They were all huddled together and it was hard to tell where one started and one ended.  But you could see their cute little ears!  Hubby said two were outside the nest just after he noticed it.  He put them back in the nest when he came and got me.

We decided to cover the nest back up and wait.  If the mother rabbit was still around, she would be back and would move them.  If she didn't come back, we decided that we would try to raise them.  




We left the nest and waited.  Not long after we left, it started to rain.  I found a large pot and placed it over the nest but with a way for Mama rabbit to get in.  We just waited again and hoped for the best.

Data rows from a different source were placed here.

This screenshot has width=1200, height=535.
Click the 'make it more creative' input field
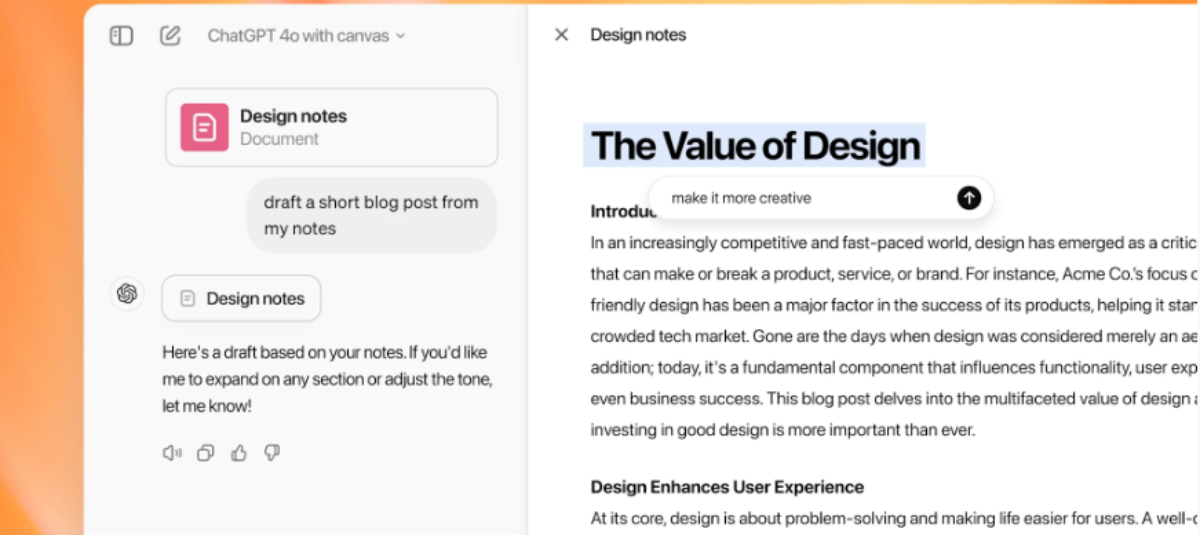[800, 198]
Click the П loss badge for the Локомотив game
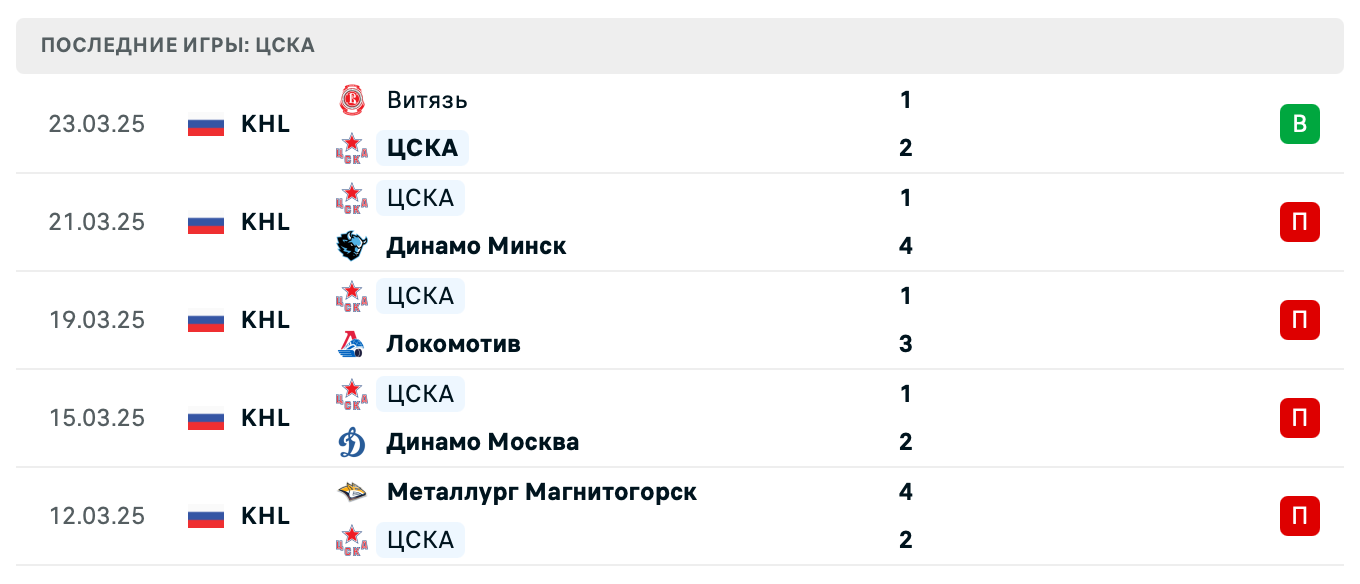Screen dimensions: 1360x584 click(x=1299, y=320)
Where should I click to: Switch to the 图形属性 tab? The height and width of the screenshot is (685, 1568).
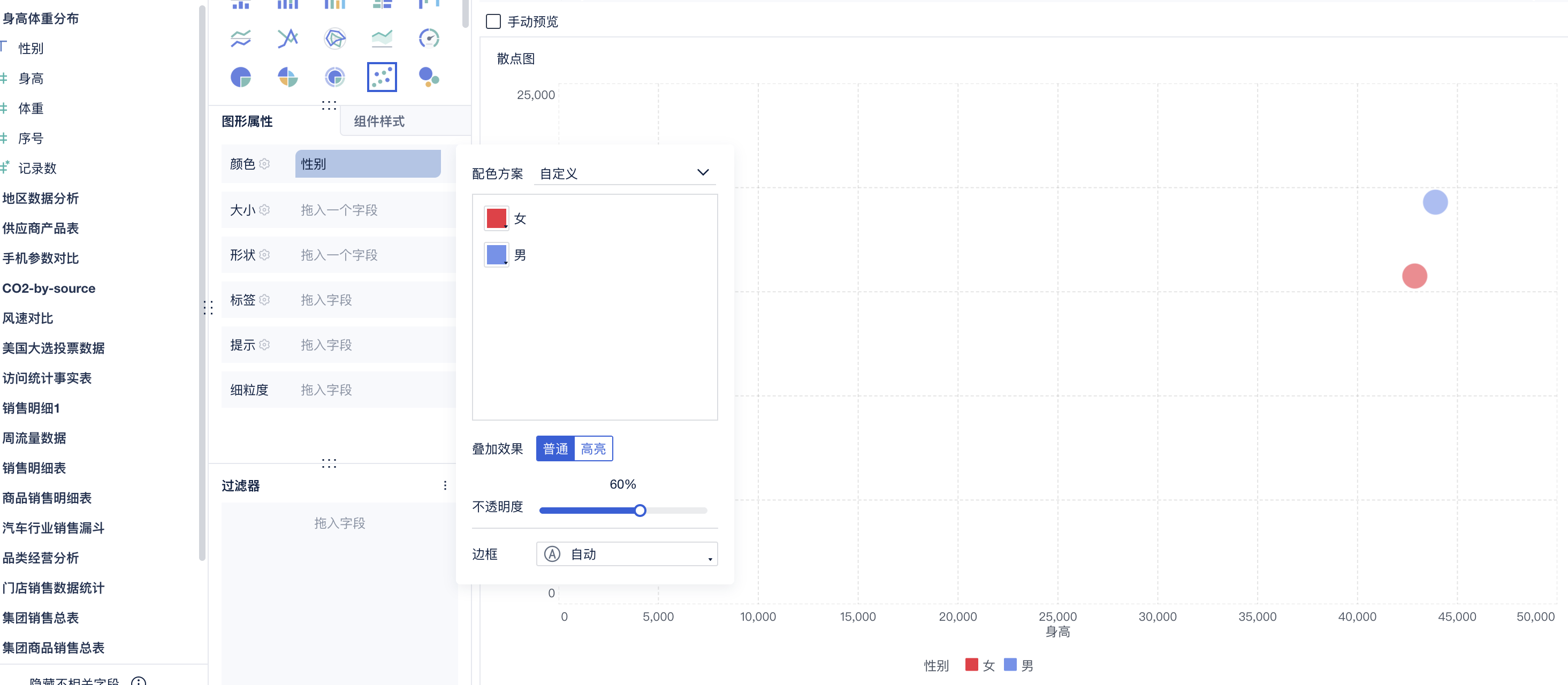(247, 121)
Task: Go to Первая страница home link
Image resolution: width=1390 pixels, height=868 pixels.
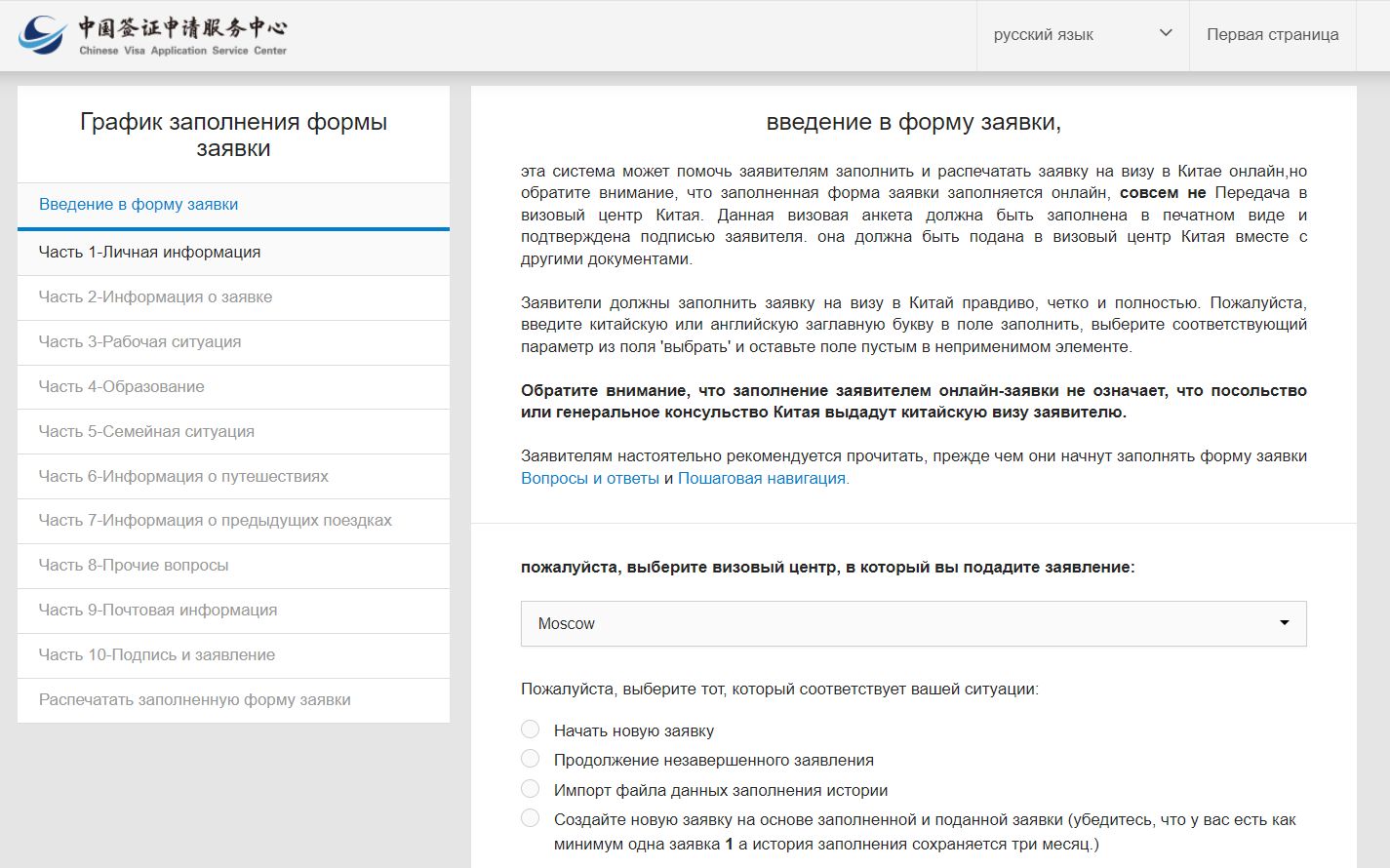Action: pos(1272,35)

As evening set in, Hubby came back with news.  Two of the baby rabbits were gone but two were still in the nest.  The two in the nest just didn't make it.  Mama rabbit, we hope, has the two surviving babies and is raising them to be full grown rabbits!

Happy Earth Day!

Wednesday, April 17, 2013

Wordless Wednesday....The Violets


Spring is here!

The violets are blooming...




Friday, April 12, 2013

The Accident

Some days are just not good days....  Sunday was one of those.  

As we went about tending to the chickens and goats, it was business as usual.  We moved the large chicken pen with the tractor and had just finished refilling water and feeders.  I went to crank the tractor so that we could move the goats. 

We hand crank our tractors partly to make it harder for the boys to start the tractors.  Hand cranking is not terribly difficult but must be done correctly.  The most important thing to do is to make sure that the tractor is not in gear when you crank it.  Because as soon as you crank it, it's ready to go.  And if it's in gear it will take off with you.  This is what I found out the hard way.

So if you hand crank your tractor and it is still in reverse, it will run over anything in its way.  Even if that's a metal chicken pen....






I must tell that no chickens or humans were injured during the ordeal.  Only the chicken pen was damaged and hurt.  The tractor only had scratches on its tires.  And the chickens aren't as dumb as people would like you to think!  Humans on the other hand....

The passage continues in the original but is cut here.